• [PASSAGE PROVIDED]
In other words, if a grown adult had taken a picture of this teenager's penis for prurient purposes, would the police still be trying to take a picture of his penis for evidence purposes?

According to the article, the only things this kid is charged with are possession and manufacturing of child pornography (i.e. pictures of his own penis).  And it says that the police want to take pictures of his penis "for comparison to the evidence from the teen’s cell phone", which suggests that they intend to prove that the pictures on the teen's cell phone are child pornography by proving that they are in fact pictures of the teen's penis, as determined by official comparison with the official pictures of the teen's penis taken by the police.

It's certainly not implausible that there may have been, or may be in the future, a situation of actual child pornography (i.e. where a minor was forced or coerced or manipulated or tricked or exploited by adults into being photographed or filmed for prurient purposes) where the minor victim's face is not shown.  In cases like this, do the police also take nude photos of the minor victim for the purpose of official comparison with the pornography they've seized as evidence, in order to prove that the materials they've seized as evidence is in fact child pornography?

If so, this is a much larger problem that needs to be solved!

Monday, May 12, 2014

Teach me about animal shelter economics

From The Ethicist:
Here is an ongoing argument among my friends: Group A says you should adopt a pet only from a no-kill shelter to support the shelter, while Group B says you should adopt a pet only from a kill shelter to save the animals from death. Which is preferable?
The question to which I don't know the answer:  to what extent does adopting an animal from a specific shelter actually support the shelter?

• [WHAT THE TASK REQUIRES] Continue the passage on animal shelter economics from its final sentence.

• [RECORDS SHOWN]

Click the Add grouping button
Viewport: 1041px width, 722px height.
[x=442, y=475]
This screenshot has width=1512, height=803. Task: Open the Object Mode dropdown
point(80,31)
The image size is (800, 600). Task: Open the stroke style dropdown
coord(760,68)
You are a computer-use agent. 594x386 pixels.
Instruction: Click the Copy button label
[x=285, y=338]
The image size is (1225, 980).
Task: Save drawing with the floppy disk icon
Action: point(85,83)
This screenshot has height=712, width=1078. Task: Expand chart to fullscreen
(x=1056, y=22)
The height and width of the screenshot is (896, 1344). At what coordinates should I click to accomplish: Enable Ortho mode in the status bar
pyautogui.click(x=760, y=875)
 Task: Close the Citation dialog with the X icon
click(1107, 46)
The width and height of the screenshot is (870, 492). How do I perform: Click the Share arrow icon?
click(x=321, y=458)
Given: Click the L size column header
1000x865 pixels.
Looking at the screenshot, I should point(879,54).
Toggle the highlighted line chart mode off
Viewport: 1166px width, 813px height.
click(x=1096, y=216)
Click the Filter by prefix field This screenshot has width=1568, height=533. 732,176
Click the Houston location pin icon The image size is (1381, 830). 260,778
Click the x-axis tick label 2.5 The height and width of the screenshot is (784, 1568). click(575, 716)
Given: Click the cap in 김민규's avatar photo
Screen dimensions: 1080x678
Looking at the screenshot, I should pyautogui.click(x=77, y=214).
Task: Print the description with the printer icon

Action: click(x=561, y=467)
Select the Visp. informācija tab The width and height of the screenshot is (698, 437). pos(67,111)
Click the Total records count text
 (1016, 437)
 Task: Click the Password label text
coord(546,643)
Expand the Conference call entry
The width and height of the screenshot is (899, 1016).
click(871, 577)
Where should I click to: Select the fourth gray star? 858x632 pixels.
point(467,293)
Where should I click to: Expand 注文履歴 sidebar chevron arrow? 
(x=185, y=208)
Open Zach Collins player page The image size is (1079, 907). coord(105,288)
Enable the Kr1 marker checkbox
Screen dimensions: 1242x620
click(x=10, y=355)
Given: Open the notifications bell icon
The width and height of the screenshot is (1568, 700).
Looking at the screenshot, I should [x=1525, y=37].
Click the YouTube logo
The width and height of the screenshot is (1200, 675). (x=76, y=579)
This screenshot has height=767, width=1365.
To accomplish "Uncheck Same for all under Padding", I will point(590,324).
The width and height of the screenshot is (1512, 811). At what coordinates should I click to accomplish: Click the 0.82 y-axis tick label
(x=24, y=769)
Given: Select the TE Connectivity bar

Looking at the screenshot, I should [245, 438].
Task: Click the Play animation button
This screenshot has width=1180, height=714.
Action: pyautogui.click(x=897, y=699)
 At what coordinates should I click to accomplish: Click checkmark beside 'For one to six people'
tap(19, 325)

• [RESULT OF THE EXERCISE]
If these were regular businesses, it would be obvious.  For example, there's a Shoppers Drug Mart and a Rexall in my neighbourhood.  If I decided to stop shopping at Shoppers and shop exclusively at Rexall, Shoppers would make less demand and profit and Rexall would see more.  If everyone made the same decision, Shoppers would cease to exist.  If Shoppers saw that everyone was shopping at Rexall, they might think "What is Rexall doing that we aren't?" and try to emulate that.

But do animal shelters work that way?  If people adopt their animals, they have room for more animals.  If people don't adopt their animals, they don't have room for more animals unless they kill some. That part is clear. 

But does adopting the animals serve as an economic incentive? If nobody adopted from the no-kill shelter, would the no-kill shelter cease to exist?  Would it be incentivized to become a kill shelter? Would anything else bad happen to it or to its animals?

Conversely, if nobody adopted from the kill shelter, would it cease to exist?  Would it be incentivized to become a no-kill shelter?  Or would it just keep on killing animals it can't fit?

It seems to me that the primary factor in whether animals end up in a kill or no-kill shelter would be which shelter people choose to surrender animals to.  It doesn't seem like adoption decisions would enter into it. What am I missing?

Friday, May 09, 2014

When and why did people start using backwards smilies?

I first learned about smilies in the early 90s, on BBSs.  I learned that a happy smiley is :) and a sad smiley is :( .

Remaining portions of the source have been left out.